Das neue Leistungsschutzrecht im Entwurf
geschrieben von ehemaliges Mitglied
§ 87f Presseverleger
(1) Der Hersteller eines Presseerzeugnisses (Presseverleger) hat das ausschließliche Recht, das Presseerzeugnis oder Teile hiervon zu gewerblichen Zwecken öffentlich zugänglich zu machen. Ist das Presseerzeugnis in einem Unternehmen hergestellt worden, so gilt der Inhaber des Unternehmens als Hersteller.

(2) Ein Presseerzeugnis ist die redaktionell-technische Festlegung journalistischer Beiträge im Rahmen einer unter einem Titel auf beliebigen Trägern periodisch veröffentlichten Sammlung, die bei Würdigung der Gesamtumstände als überwiegend verlagstypisch anzusehen ist und die nicht überwiegend der Eigenwerbung dient. Journalistische Beiträge sind insbesondere Artikel und Abbildungen, die der Informationsvermittlung, Meinungsbildung oder Unterhaltung dienen.

§ 87g Übertragbarkeit, Dauer und Schranken des Rechts
(1) Das Recht des Presseverlegers nach § 87f Absatz 1 Satz 1 ist übertragbar. Die §§ 31 und 33 gelten entsprechend.

(2) Das Recht erlischt ein Jahr nach der Veröffentlichung des Presseerzeugnisses.

(3) Das Recht des Pressverlegers kann nicht zum Nachteil des Urhebers oder eines Leistungsschutzberechtigten geltend gemacht werden, dessen Werk oder nach diesem Gesetz geschützter Schutzgegenstand im Presseerzeugnis enthalten ist.

(4) Zulässig ist die öffentliche Zugänglichmachung von Presseerzeugnissen für nicht gewerbliche Zwecke. Im Übrigen gelten die Vorschriften des Teils 1 Abschnitt 6 entsprechend.

§ 87h Beteiligungsanspruch des Urhebers
Der Urheber ist an einer Vergütung angemessen zu beteiligen.[/indent]
Quelle: http://www.irights.info/userfiles/RefE%20LSR.pdf

Der Sturm der Entrüstung ist riesig. Alle Blogs, welche sich mit Internetrecht beschäftigen schäumen. Rechtsanwalt Udo Vetter kommentiert das auf seinem Blog mit den Worten Digital kastriert In der Einleitung schreibt er:
[i]Über das Leistungsschutzrecht für Verlage wurde viel diskutiert. Heute ist der Referentenentwurf aus dem Justizministerium an die Öffentlichkeit gelangt. Das Papier ist ein Konjunkturprogramm für Rechtsanwälte. Gleichzeitig ist es ein Kniefall vor der Verlegerlobby. Die schlimmsten Befürchtungen haben sich damit bestätigt.
...
Das Leistungsschutzrecht soll die juristische Grundlage für eine gigantische Abmahnwelle gegen Blogs, Facebook-Seiten und Tweets legen. Im Entwurf wird diese Absicht nicht mal notdürftig kaschiert.

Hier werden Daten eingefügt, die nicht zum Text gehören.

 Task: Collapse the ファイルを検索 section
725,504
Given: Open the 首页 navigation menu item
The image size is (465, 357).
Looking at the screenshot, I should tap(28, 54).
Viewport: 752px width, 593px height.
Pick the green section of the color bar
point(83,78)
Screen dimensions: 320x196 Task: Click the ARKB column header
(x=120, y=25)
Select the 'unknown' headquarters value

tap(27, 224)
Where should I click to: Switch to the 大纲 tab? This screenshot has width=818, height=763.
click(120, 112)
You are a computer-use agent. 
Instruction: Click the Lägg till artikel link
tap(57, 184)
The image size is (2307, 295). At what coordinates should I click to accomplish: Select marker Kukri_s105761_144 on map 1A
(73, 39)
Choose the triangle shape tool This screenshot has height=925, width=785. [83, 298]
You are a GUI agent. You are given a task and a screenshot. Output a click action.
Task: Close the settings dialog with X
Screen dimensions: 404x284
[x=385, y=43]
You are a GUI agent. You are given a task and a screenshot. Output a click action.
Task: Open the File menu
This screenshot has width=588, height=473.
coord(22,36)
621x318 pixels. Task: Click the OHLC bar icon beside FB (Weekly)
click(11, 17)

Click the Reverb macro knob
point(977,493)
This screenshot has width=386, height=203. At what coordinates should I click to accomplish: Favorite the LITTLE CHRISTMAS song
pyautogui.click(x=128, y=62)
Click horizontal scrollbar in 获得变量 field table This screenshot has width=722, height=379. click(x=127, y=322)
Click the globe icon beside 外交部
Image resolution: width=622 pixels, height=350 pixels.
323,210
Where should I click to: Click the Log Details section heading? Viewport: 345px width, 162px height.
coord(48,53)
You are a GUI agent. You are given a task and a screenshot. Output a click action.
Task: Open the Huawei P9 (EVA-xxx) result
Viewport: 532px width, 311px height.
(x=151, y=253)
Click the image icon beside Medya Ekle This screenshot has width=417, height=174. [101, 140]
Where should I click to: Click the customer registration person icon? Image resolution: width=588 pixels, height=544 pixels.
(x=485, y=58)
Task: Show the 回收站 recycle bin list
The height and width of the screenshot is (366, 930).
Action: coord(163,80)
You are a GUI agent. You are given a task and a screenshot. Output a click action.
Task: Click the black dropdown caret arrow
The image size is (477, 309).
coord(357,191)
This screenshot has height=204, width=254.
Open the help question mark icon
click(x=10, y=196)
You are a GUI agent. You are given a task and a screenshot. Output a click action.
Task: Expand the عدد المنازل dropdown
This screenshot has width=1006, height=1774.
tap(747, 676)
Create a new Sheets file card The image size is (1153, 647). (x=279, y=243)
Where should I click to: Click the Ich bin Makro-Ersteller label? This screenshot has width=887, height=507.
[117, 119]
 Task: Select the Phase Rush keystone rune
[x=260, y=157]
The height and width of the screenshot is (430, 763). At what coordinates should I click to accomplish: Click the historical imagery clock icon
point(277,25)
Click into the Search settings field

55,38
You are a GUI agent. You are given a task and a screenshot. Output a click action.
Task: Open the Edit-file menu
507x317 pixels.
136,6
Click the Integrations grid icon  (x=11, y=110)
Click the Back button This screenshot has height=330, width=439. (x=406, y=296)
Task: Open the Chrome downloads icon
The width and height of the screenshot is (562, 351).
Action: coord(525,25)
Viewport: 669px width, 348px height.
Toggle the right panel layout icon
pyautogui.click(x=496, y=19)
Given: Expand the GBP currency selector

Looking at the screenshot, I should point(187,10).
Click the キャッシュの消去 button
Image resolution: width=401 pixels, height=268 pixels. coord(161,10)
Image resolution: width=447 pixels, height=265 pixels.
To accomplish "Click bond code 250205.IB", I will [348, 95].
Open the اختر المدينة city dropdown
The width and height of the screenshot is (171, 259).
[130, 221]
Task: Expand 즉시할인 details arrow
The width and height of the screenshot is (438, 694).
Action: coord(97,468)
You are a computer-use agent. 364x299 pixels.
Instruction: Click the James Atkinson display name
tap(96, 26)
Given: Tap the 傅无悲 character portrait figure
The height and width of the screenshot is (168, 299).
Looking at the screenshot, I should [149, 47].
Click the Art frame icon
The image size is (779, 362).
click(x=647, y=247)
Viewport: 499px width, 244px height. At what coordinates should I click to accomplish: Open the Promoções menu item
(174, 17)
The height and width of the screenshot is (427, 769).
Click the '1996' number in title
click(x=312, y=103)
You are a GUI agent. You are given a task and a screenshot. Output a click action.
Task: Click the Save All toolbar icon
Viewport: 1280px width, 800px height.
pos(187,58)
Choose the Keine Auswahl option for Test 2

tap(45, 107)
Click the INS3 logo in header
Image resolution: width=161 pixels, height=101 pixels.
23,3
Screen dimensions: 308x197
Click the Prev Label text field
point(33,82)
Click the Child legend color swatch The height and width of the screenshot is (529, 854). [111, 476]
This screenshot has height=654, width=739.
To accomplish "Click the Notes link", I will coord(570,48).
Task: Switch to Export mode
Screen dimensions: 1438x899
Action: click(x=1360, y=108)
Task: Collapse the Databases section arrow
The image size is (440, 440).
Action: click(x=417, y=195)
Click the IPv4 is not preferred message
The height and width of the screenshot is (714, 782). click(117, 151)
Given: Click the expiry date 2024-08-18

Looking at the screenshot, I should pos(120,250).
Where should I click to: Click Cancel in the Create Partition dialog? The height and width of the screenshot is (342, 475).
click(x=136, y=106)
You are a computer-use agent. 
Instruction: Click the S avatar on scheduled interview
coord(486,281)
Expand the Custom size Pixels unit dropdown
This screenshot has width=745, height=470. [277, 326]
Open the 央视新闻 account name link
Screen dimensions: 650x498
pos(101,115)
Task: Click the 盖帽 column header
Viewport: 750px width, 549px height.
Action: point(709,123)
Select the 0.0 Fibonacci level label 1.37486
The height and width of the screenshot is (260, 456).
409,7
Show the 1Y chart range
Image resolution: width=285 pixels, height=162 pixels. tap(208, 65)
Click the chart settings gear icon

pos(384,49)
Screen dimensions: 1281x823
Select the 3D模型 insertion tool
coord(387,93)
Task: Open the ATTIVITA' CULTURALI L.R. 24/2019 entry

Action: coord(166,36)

Womit er zweifelsfrei recht hat. Die Justizministerin gehört noch immer, trotz anders lautender Gerüchten, der FDP an. Nicht umsonst weigert sich die Bundesregierung bis zum 30. Juni auf Verlangen des Europarates ein Gesetz zur Korruptionsbekämpfung zu beschließen. Haben sie fein hin bekommen und damit wieder den Versuch unternommen, das Grundgesetz auszuhebeln. Da ist nichts mehr mit Versammlungs- und Meinungsfreiheit im Internet. Ihr bekommt zukünftig sogar schon eine Abmahnung wenn ihr eine Titelzeile aus der Bild zitiert und das ist schon der letzte Dreck aller Presseerzeugnisse.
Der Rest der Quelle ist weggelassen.